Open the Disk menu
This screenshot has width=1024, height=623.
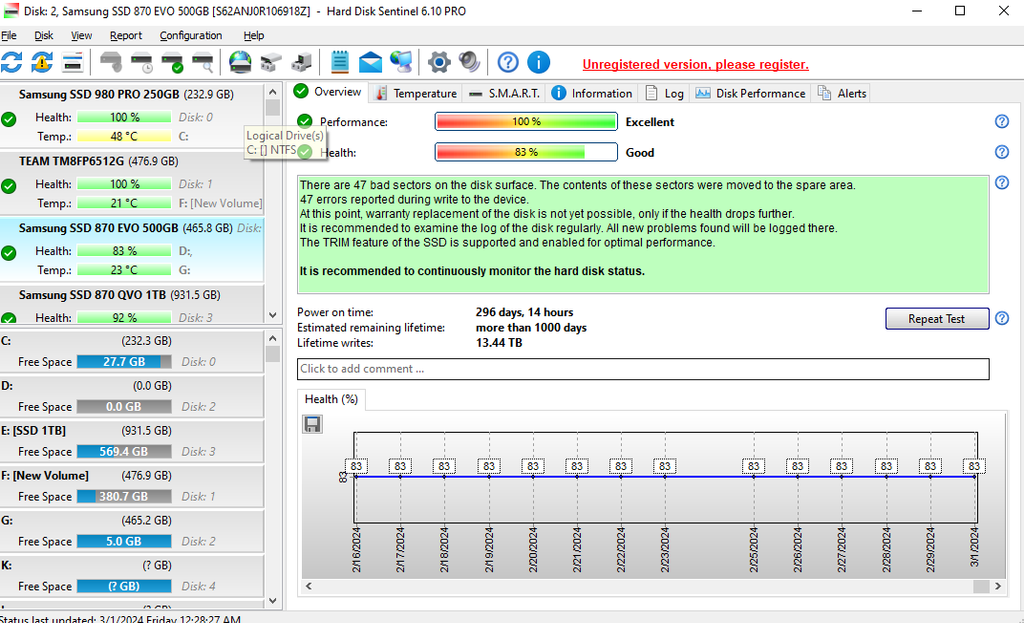tap(43, 35)
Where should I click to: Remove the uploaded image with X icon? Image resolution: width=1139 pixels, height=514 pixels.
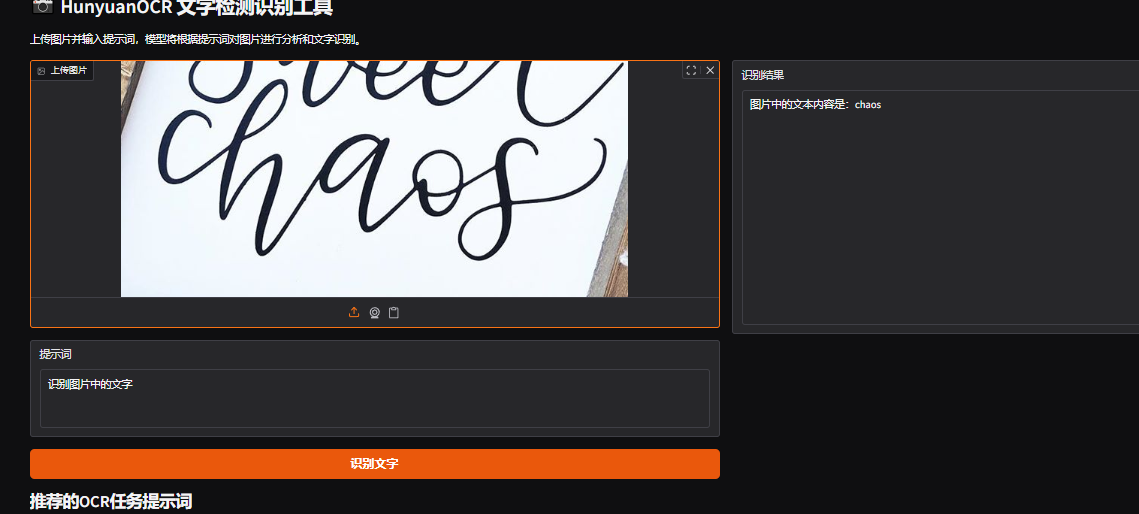click(x=710, y=71)
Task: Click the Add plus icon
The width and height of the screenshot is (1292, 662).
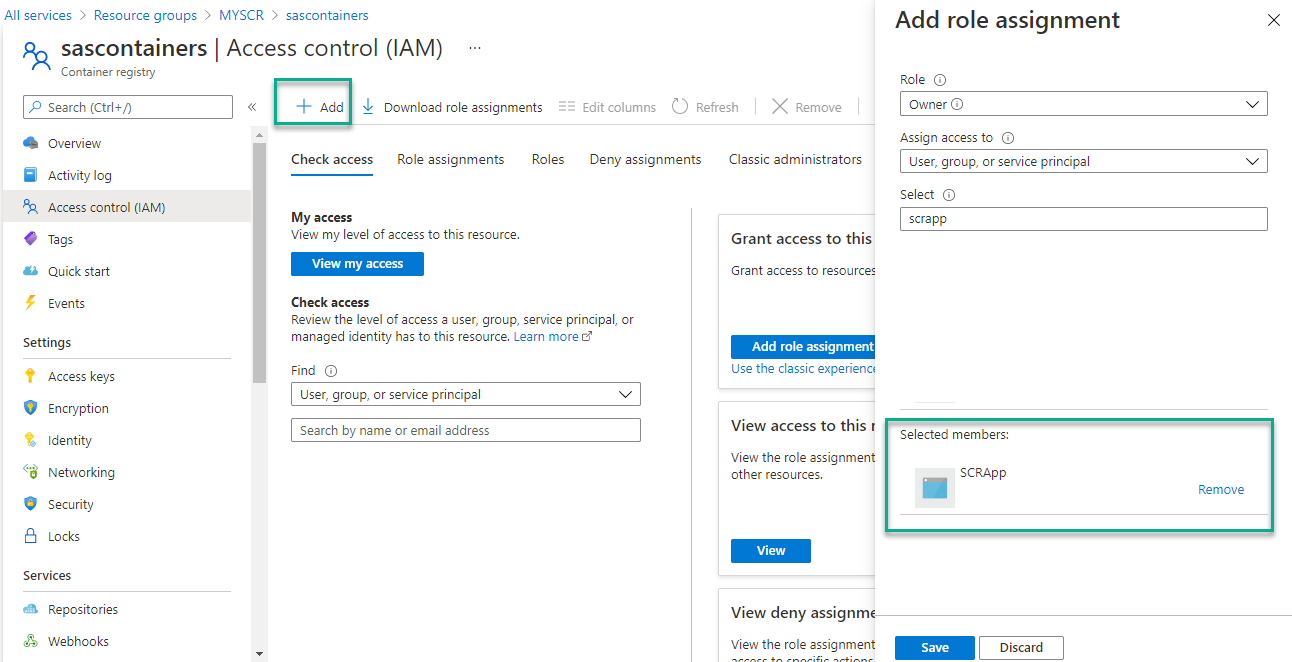Action: tap(304, 107)
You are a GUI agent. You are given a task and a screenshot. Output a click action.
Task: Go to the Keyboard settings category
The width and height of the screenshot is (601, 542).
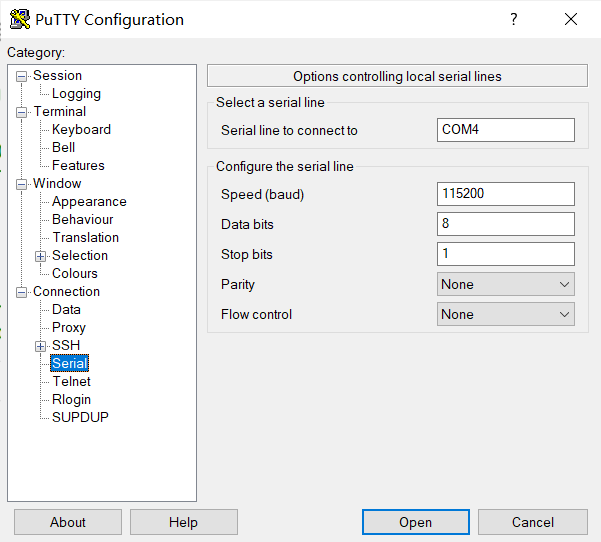tap(81, 130)
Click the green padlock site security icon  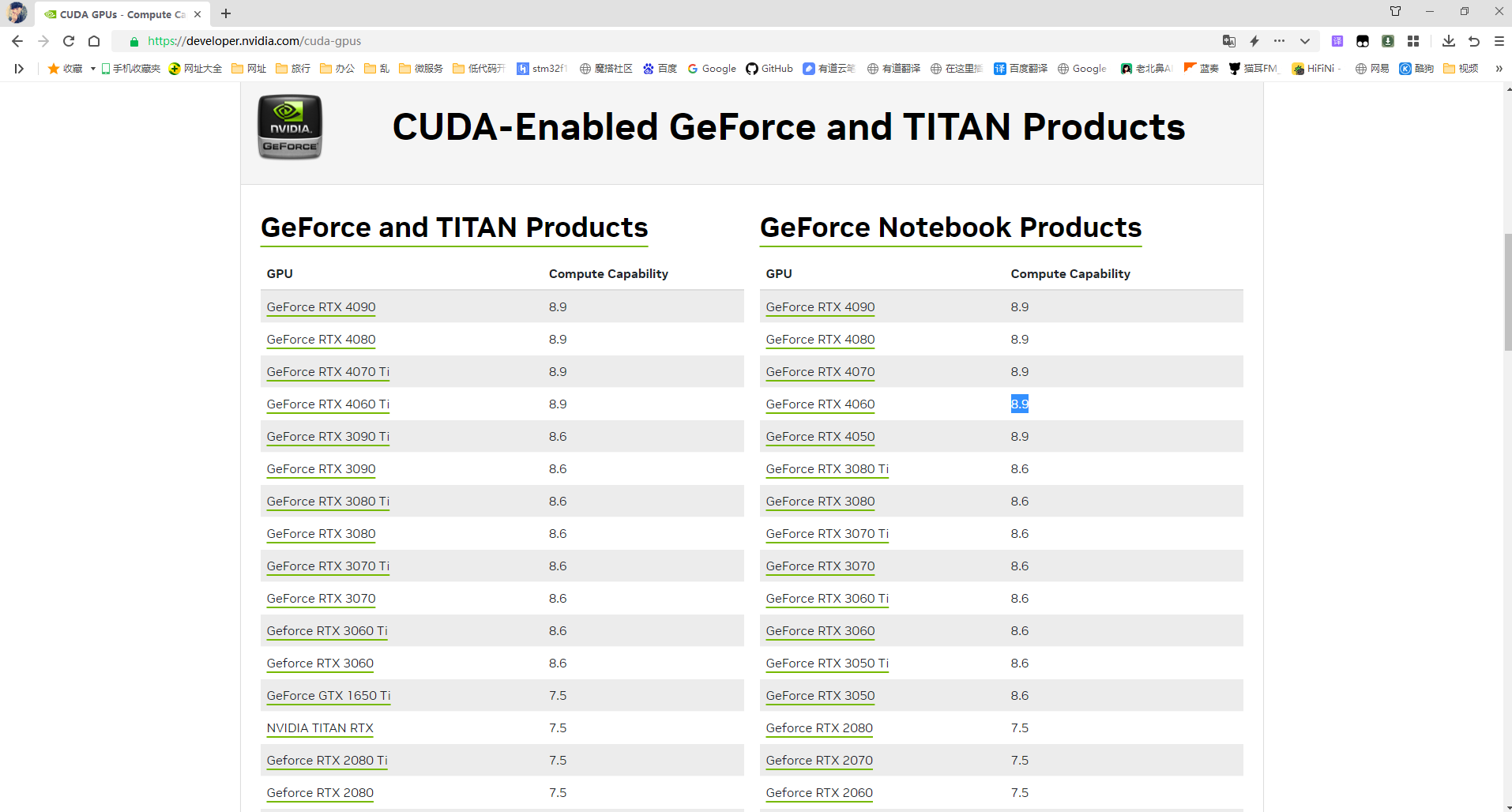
------------------------
Task requirements. The data above should be returned in full, exactly as written, apart from its images.

Problem solution.
Open the Disk menu
This screenshot has width=1024, height=623.
tap(43, 35)
Where should I click to: Remove the uploaded image with X icon? Image resolution: width=1139 pixels, height=514 pixels.
click(x=710, y=71)
Task: Click the Add plus icon
The width and height of the screenshot is (1292, 662).
Action: tap(304, 107)
You are a GUI agent. You are given a task and a screenshot. Output a click action.
Task: Go to the Keyboard settings category
The width and height of the screenshot is (601, 542).
tap(81, 130)
Click the green padlock site security icon  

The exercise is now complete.